Neofunctionalization of young duplicate genes in Drosophila

Gene duplication is a key source of genetic innovation that plays a role in the evolution of phenotypic complexity. Although several evolutionary processes can result in the long-term retention of duplicate genes, their relative contributions in nature are unknown. Here we develop a phylogenetic approach for comparing genome-wide expression profiles of closely related species to quantify the roles of conservation, neofunctionalization, subfunctionalization, and specialization in the preservation of duplicate genes. Application of our method to pairs of young duplicates in Drosophila shows that neofunctionalization, the gain of a novel function in one copy, accounts for the retention of almost twothirds of duplicate genes.
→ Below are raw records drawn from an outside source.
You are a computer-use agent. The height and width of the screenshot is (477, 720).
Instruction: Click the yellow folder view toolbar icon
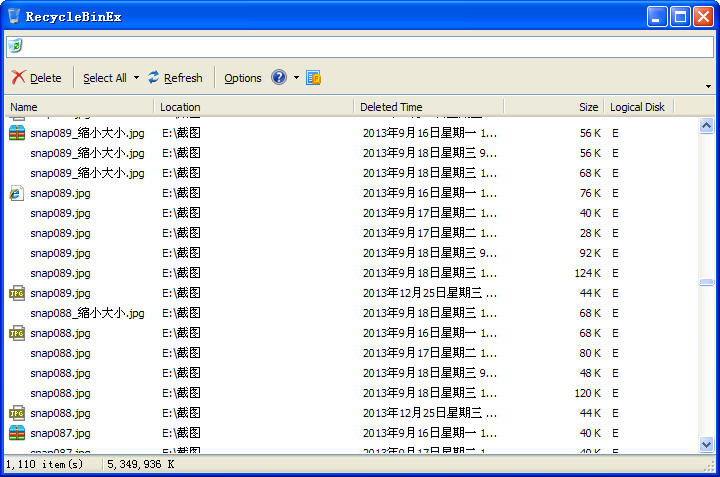coord(313,78)
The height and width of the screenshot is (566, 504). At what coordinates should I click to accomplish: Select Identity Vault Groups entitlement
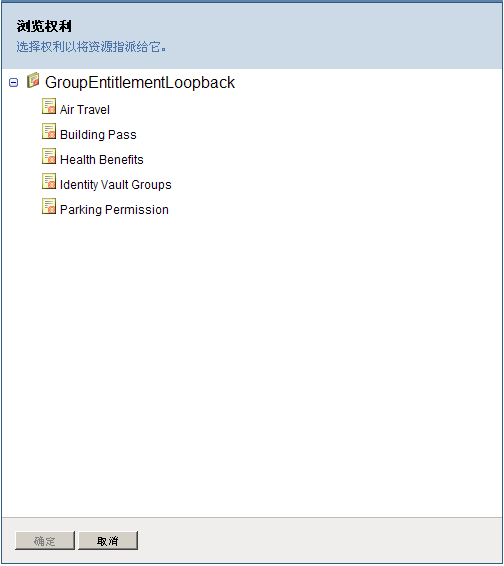click(116, 185)
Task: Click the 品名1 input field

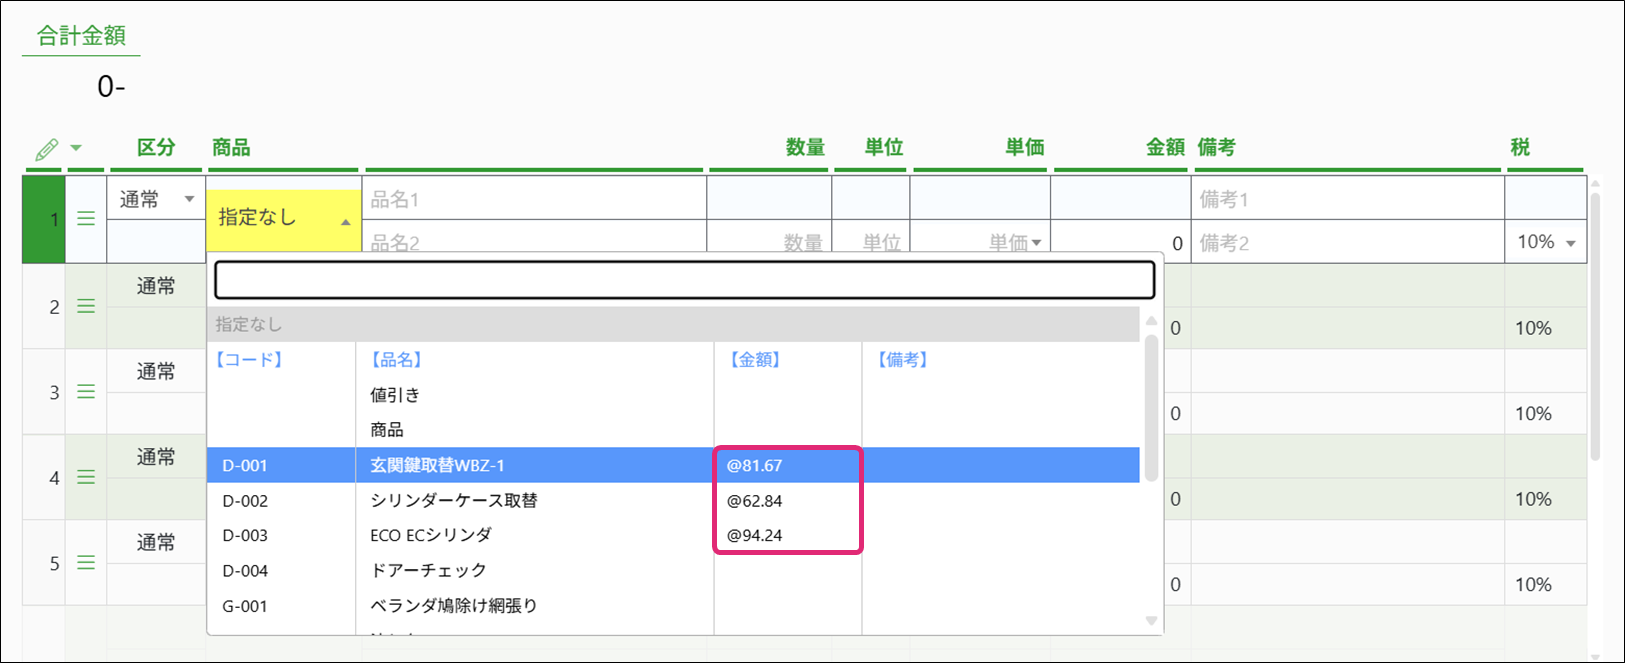Action: coord(534,199)
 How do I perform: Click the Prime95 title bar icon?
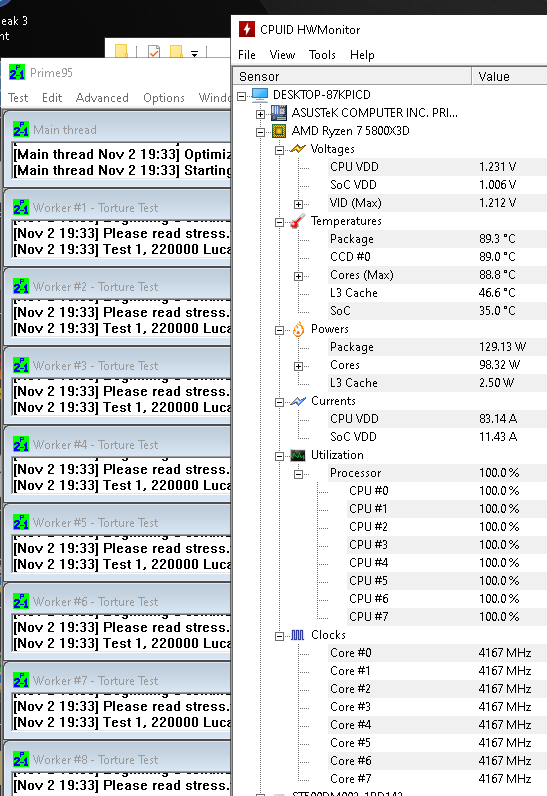tap(17, 73)
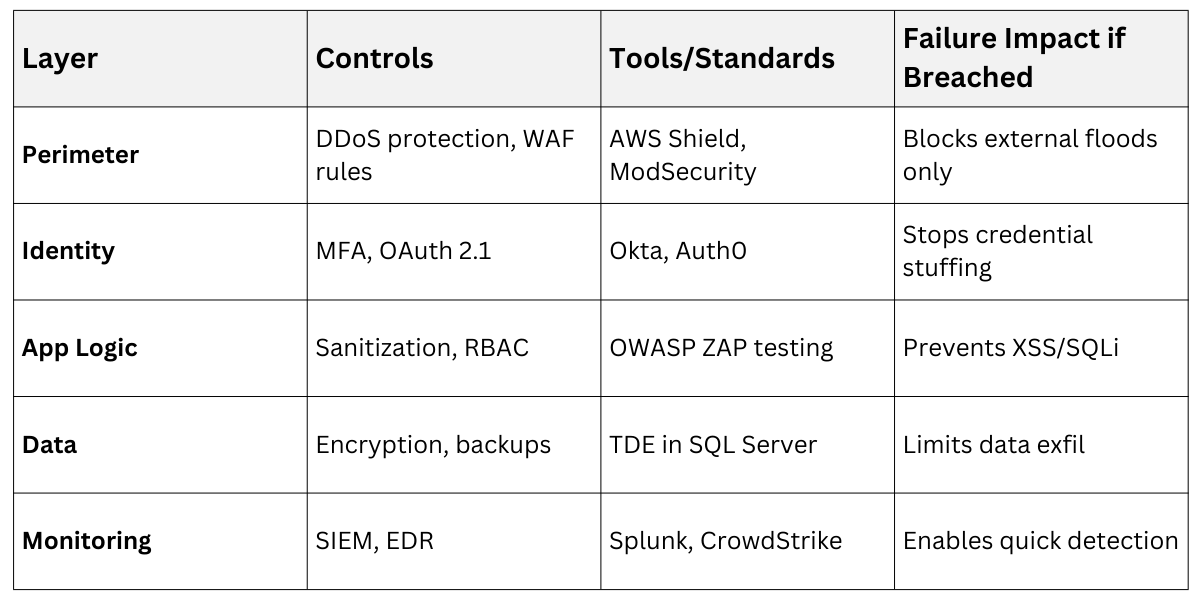This screenshot has height=600, width=1200.
Task: Select the Identity row label
Action: (x=68, y=251)
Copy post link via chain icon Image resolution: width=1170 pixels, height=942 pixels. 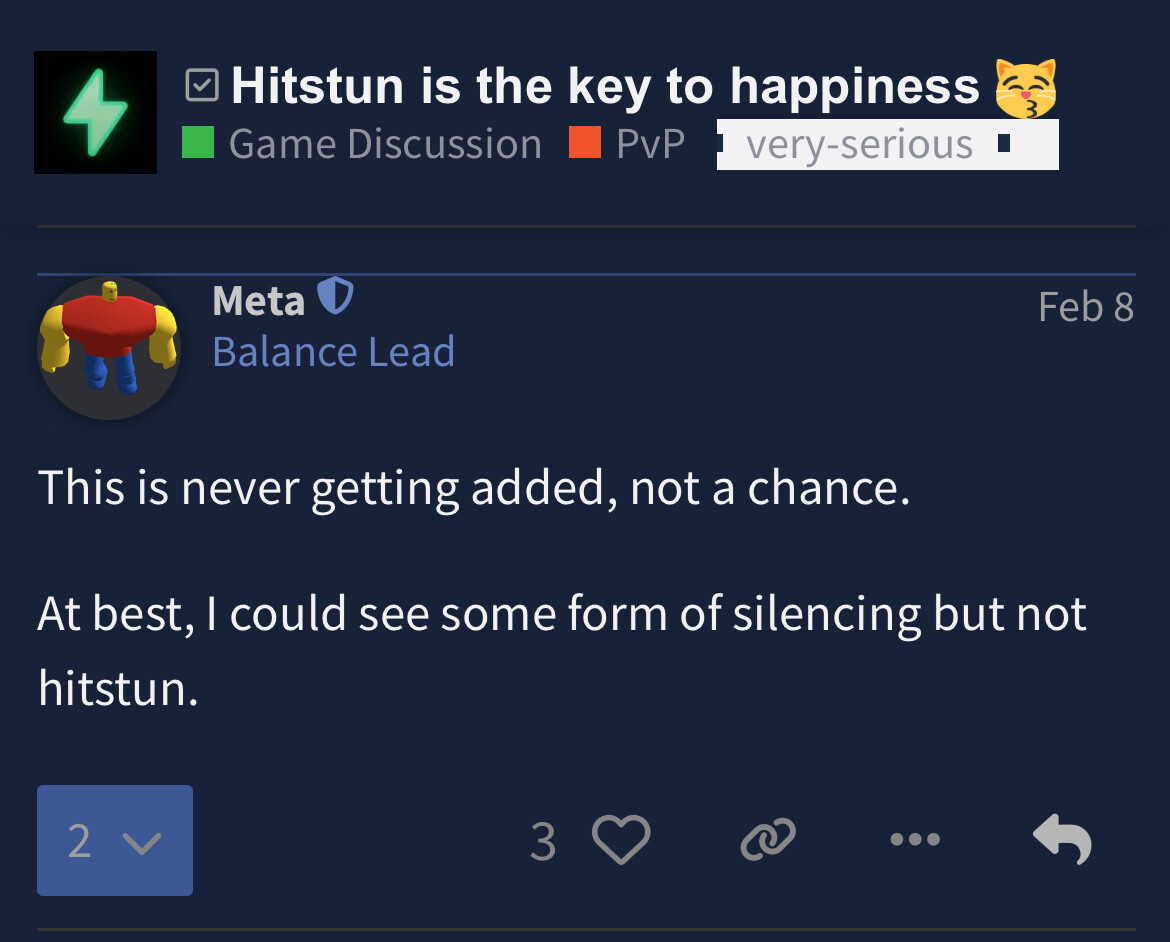(768, 840)
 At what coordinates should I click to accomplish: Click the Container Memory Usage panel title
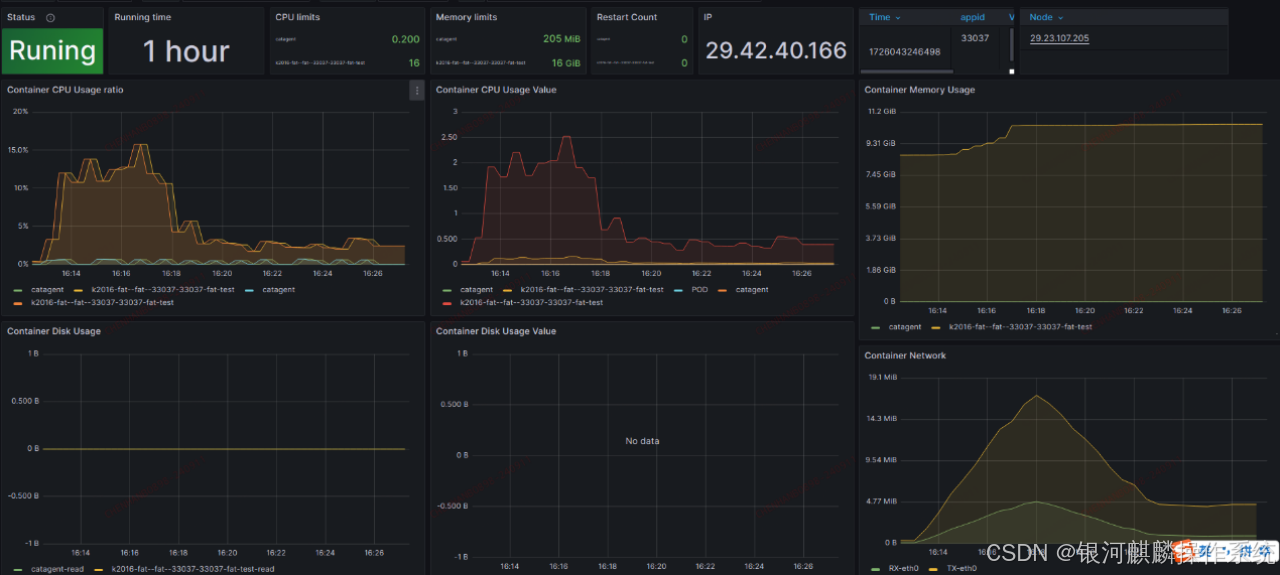919,90
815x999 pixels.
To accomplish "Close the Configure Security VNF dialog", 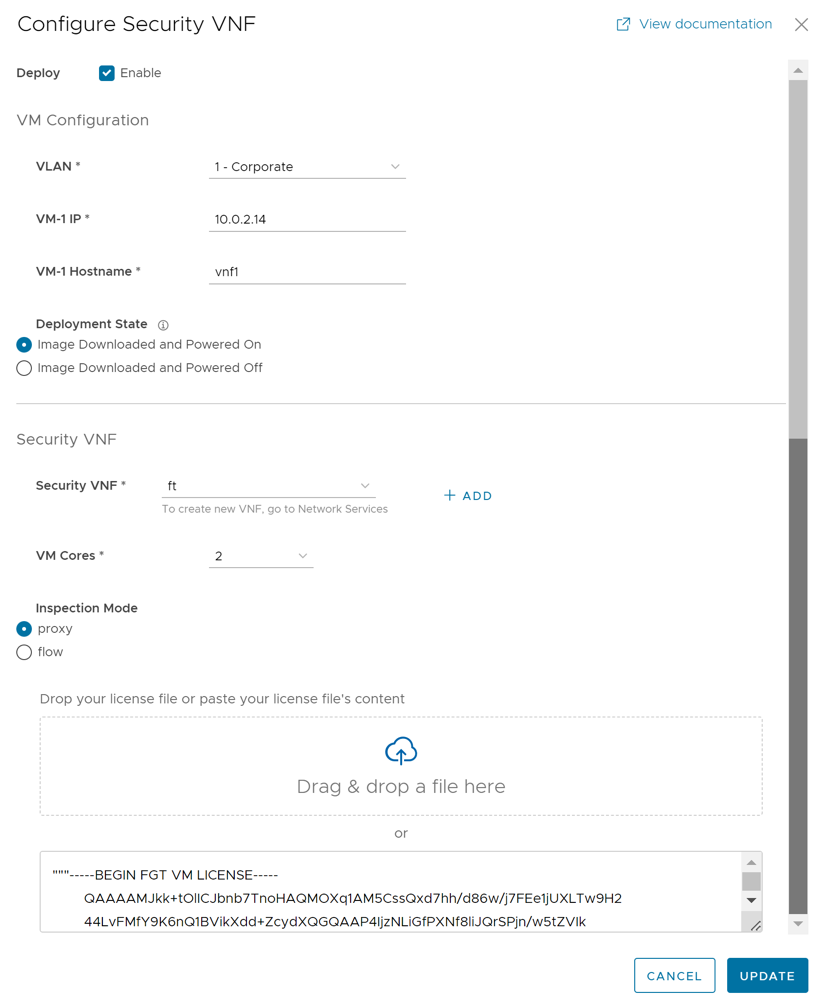I will 801,25.
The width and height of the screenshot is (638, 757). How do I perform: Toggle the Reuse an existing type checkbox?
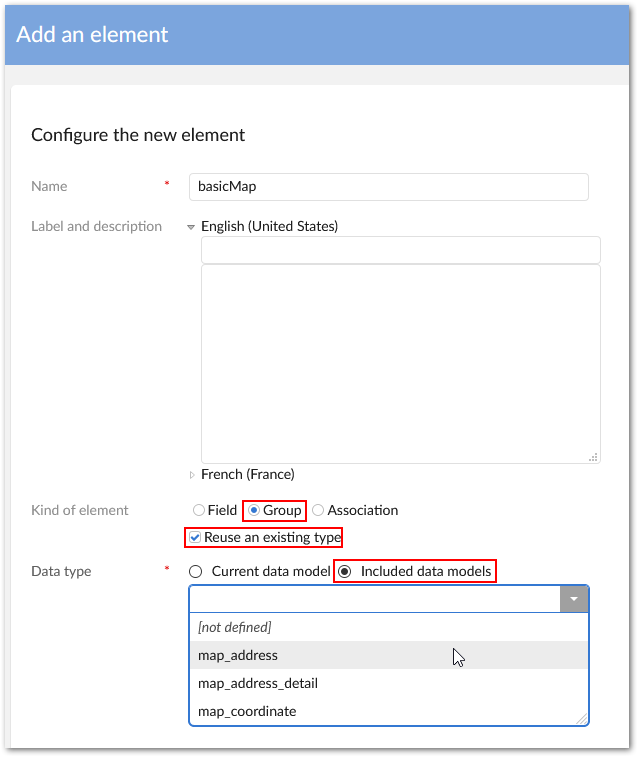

Surprisingly, novel functions nearly always originate in younger (child) copies, whereas older (parent) copies possess functions similar to those of ancestral genes. Further examination of such pairs reveals a strong bias toward RNAmediated duplication events, implicating asymmetric duplication and positive selection in the evolution of new functions. Moreover, we show that young duplicate genes are expressed primarily in testes and that their expression breadth increases over evolutionary time. This finding supports the "out-of-testes" hypothesis, which posits that testes are a catalyst for the emergence of new genes that ultimately evolve functions in other tissues. Thus, our study highlights the importance of neofunctionalization and positive selection in the retention of young duplicates in Drosophila and illustrates how duplicates become incorporated into novel functional networks over evolutionary time.